See the supplemental tables at the end of this press release for a reconciliation of non-GAAP measures including adjusted net income (loss), EBITDAX, discretionary cash flow, free cash flow and net debt to adjusted capitalization ratio.

"Our disciplined approach to managing the business continued this quarter as we generated positive free cash flow despite lower than anticipated natural gas price realizations due to wider regional differentials," said Dan O. Dinges, Chairman, President and Chief Executive Officer. "We remain committed to delivering positive free cash flow in 2017 and beyond, while continuing to focus on improving our corporate returns and increasing our return of capital to shareholders through prudent capital allocation."

Third Quarter 2017 Financial Results

Equivalent production for the third quarter of 2017 was 169.5 billion cubic feet equivalent (Bcfe), consisting of 161.2 billion cubic feet (Bcf) of natural gas, 1,268.0 thousand barrels (Mbbls) of crude oil and condensate, and 124.7 Mbbls of natural gas liquids (NGLs). Natural gas production for the third quarter was at the low end of the Company's guidance range due to longer than anticipated downtime at third-party compressor stations and a delay in placing a seven-well pad on production due to weather-related pipeline construction delays. NGLs production was below the Company's guidance range due to downtime at a third-party processing plant in the Eagle Ford that was impacted by Hurricane Harvey.

Net income for the third quarter of 2017 was $17.6 million, or $0.04 per share, compared to a net loss of $10.3 million, or $0.02 per share, for the third quarter of 2016. Adjusted net income was $32.0 million, or $0.07 per share, compared to an adjusted net loss of $16.7 million, or $0.04 per share, for the third quarter of 2016. EBITDAX for the third quarter of 2017 was $218.6 million, compared to $139.2 million for the third quarter of 2016. Cash flow from operating activities for the third quarter of 2017 was $189.1 million, compared to $105.4 million for the third quarter of 2016. Discretionary cash flow (non-GAAP) for the third quarter of 2017 was $207.2 million, compared to $128.4 million for the third quarter of 2016. Free cash flow for the third quarter of 2017 was $4.0 million, compared to $36.7 million for the third quarter of 2016.
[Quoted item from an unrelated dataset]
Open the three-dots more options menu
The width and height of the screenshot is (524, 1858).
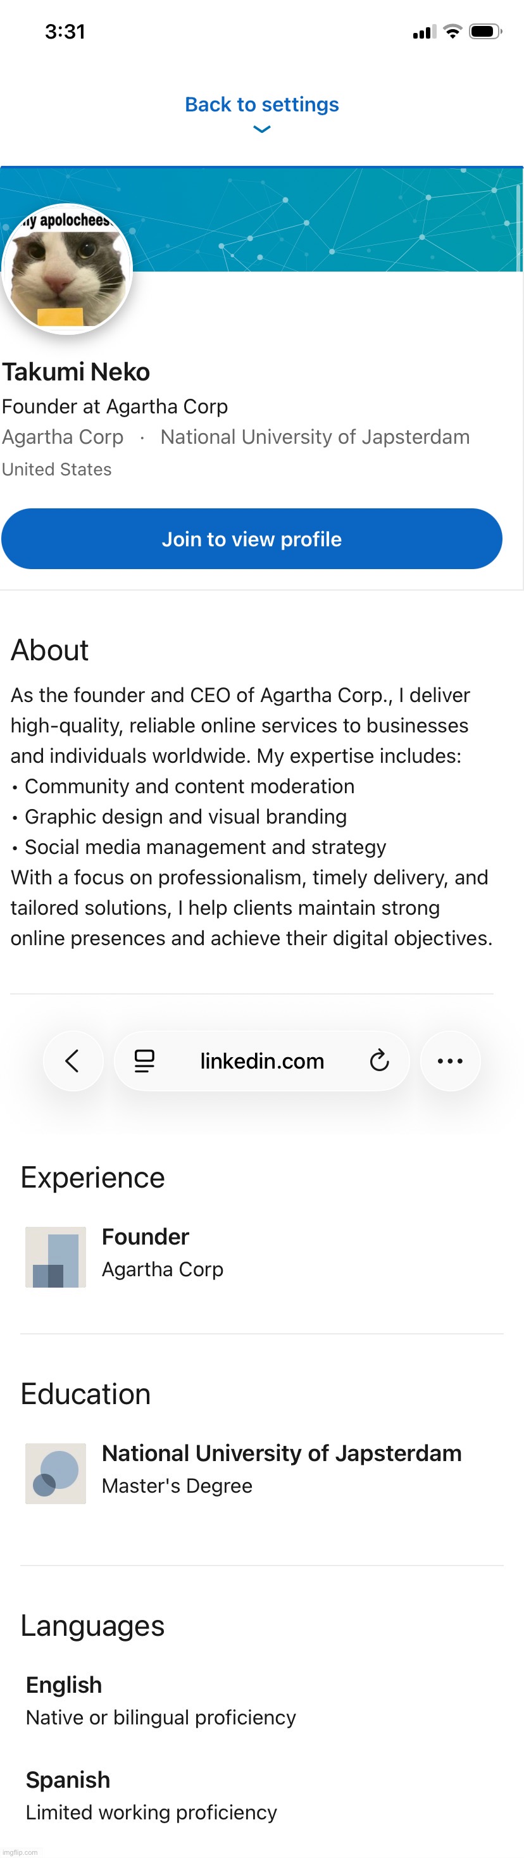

Natural gas price realizations, including the impact of derivatives, were $2.03 per thousand cubic feet (Mcf) for the third quarter of 2017, a 16 percent improvement compared to third quarter of 2016. Excluding the impact of derivatives, natural gas price realizations for the quarter were $2.01 per Mcf, representing a $0.99 discount to NYMEX settlement prices. Oil price realizations, including the impact of derivatives, were $45.53 per barrel (Bbl), an increase of 13 percent compared to the third quarter of 2016. NGL price realizations were $17.04 per Bbl, an increase of 35 percent compared to the third quarter of 2016.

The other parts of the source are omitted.